I think they have pretty much nailed it with this course/specialization. I have tried several courses on data science from Microsoft, EDX and Coursera and they always seems to lack something. They are either too nimble, lacking the big picture, or they are too long or badly designed. The team is great, they have a very hands on experience on data science and the learning goals are presented in a palatable manner. Excellent course!

por Meghan R Z

14 de jun. de 2017

This course provided an excellent introduction to Data Science, the tools used for analysis and basic concepts. It helped me to develop a solid foundation for future coursework in the Data Science track. The presentations are concise, giving necessary details for understanding without excess volume. Plenty of quality references are provided for those, including myself, who want to learn more about the data science discipline.

por Jay D

27 de jul. de 2018

It was a great start of the specialization course. I completed in just one day. So in fact if you get a time of 4-5 hours in any holiday or free day just do this. It will create interest in you to learn more and more with quick space. I highly recommend this course to the people who has some interest in data science and want to learn more but doesn't get a clue where to start. This is actually a perfect platform to start .

por Catherine I

28 de jun. de 2019

Very good course to get the basics of what the overall specialisation will entail. Great information on setting up your system for any of the other courses in the specialisation. Information on Command Line programming and version control with Git and GitHub set-up proving to be useful. Good to get an introduction to the process of submitting peer reviewed assignments for future courses. Overall good introductory course.

por 黄雅妮

15 de oct. de 2019

This course is perfectly suitable for people who have passion in R or data science, and has some basic concept of statistics but not a specialist yet. I am a undergraduate student majoring in public health .I choose R for my first scientific tool because of its various utility and applicability to data analysis. But I also want to try to learn some Python in the future. Thank you professors, and my dreamy school--JHU!!

por Dhiraj K

5 de nov. de 2016

To start with, I have enjoyed this experience of online learning a lot and this is my first online course. The structure of the course is very well designed. The platform is very user-friendly.

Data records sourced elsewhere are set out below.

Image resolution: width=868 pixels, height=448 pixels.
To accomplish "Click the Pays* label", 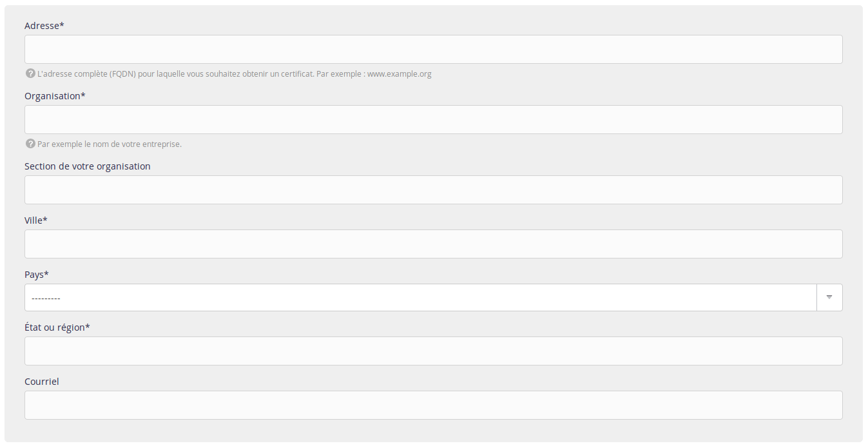I will [37, 275].
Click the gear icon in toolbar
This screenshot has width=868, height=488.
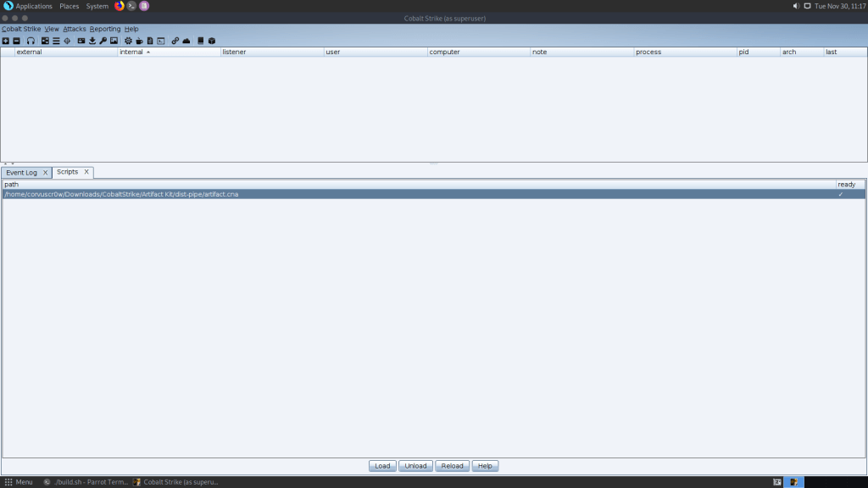tap(128, 41)
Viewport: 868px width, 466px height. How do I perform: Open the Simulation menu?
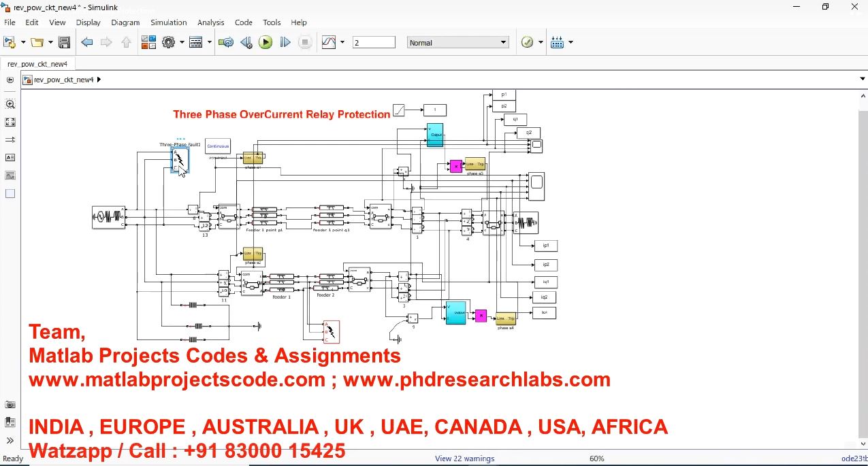168,22
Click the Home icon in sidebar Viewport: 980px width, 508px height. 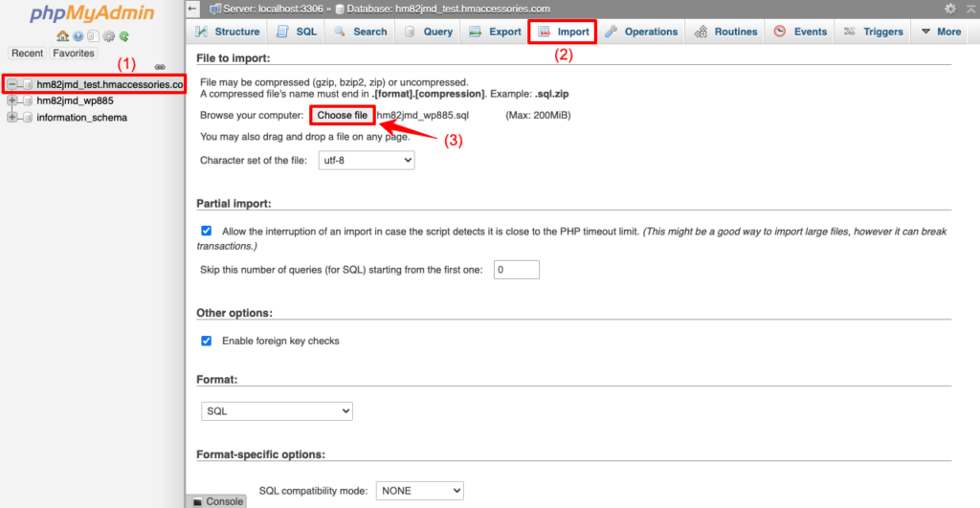click(x=63, y=36)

Although it was just a basic introductory course, it is just a step towards learning more interesting things from a renowned university and very good professors. Looking forward for more quality courses. One step at a time!

por Jade K

23 de jun. de 2020

Comprehensive set up guide and good staging for how to truly be effective in using data to answer questions. Only feedback would be that links should be made clickable from video page and perhaps that notes should be made downloadable. I'd also suggest that when a question is answered incorrectly, recommending users reread notes instead of rewatching the videos as it's easier to skim notes than it is a video.